• **GIVEN REQUEST**:
Rewrite the listing below, changing each "Instruction" to "Command" and keeping everything else the same.

• **STORED RECORDS**:
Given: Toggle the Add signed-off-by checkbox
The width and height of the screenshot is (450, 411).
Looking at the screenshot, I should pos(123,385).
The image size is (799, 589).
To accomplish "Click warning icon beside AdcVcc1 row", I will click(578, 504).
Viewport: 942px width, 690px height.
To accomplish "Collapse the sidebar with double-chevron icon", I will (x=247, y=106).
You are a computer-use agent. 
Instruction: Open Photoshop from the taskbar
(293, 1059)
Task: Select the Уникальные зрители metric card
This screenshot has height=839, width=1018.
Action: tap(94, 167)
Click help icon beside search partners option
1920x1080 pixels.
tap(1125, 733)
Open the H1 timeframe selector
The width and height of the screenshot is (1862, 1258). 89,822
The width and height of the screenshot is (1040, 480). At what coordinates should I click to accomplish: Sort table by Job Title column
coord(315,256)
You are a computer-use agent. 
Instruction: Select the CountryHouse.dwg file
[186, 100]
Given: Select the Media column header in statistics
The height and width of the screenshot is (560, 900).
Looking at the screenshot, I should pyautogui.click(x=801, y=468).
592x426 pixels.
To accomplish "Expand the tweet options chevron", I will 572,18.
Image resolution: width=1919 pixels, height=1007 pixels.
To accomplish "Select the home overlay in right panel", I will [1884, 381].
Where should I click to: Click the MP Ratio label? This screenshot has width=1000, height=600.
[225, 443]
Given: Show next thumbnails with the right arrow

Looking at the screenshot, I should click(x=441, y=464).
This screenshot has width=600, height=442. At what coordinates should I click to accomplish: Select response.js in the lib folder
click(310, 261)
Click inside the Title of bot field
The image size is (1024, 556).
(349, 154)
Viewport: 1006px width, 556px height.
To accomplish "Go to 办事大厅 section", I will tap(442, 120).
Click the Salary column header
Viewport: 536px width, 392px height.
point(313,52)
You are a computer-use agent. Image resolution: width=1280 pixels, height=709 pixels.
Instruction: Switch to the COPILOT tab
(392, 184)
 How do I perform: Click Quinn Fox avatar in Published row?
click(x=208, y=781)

• **SOLUTION FOR THIS TASK**:
Given: Toggle the Add signed-off-by checkbox
The width and height of the screenshot is (450, 411).
Looking at the screenshot, I should pos(123,385).
The image size is (799, 589).
To accomplish "Click warning icon beside AdcVcc1 row", I will click(578, 504).
Viewport: 942px width, 690px height.
To accomplish "Collapse the sidebar with double-chevron icon", I will (x=247, y=106).
You are a computer-use agent. 
Command: Open Photoshop from the taskbar
(293, 1059)
Task: Select the Уникальные зрители metric card
This screenshot has height=839, width=1018.
Action: tap(94, 167)
Click help icon beside search partners option
1920x1080 pixels.
tap(1125, 733)
Open the H1 timeframe selector
The width and height of the screenshot is (1862, 1258). 89,822
The width and height of the screenshot is (1040, 480). At what coordinates should I click to accomplish: Sort table by Job Title column
coord(315,256)
You are a computer-use agent. 
Command: Select the CountryHouse.dwg file
[186, 100]
Given: Select the Media column header in statistics
The height and width of the screenshot is (560, 900).
Looking at the screenshot, I should pyautogui.click(x=801, y=468).
592x426 pixels.
To accomplish "Expand the tweet options chevron", I will 572,18.
Image resolution: width=1919 pixels, height=1007 pixels.
To accomplish "Select the home overlay in right panel", I will [1884, 381].
Where should I click to: Click the MP Ratio label? This screenshot has width=1000, height=600.
[225, 443]
Given: Show next thumbnails with the right arrow

Looking at the screenshot, I should click(x=441, y=464).
This screenshot has width=600, height=442. At what coordinates should I click to accomplish: Select response.js in the lib folder
click(310, 261)
Click inside the Title of bot field
The image size is (1024, 556).
(349, 154)
Viewport: 1006px width, 556px height.
To accomplish "Go to 办事大厅 section", I will tap(442, 120).
Click the Salary column header
Viewport: 536px width, 392px height.
point(313,52)
You are a computer-use agent. Image resolution: width=1280 pixels, height=709 pixels.
Command: Switch to the COPILOT tab
(392, 184)
 How do I perform: Click Quinn Fox avatar in Published row?
click(x=208, y=781)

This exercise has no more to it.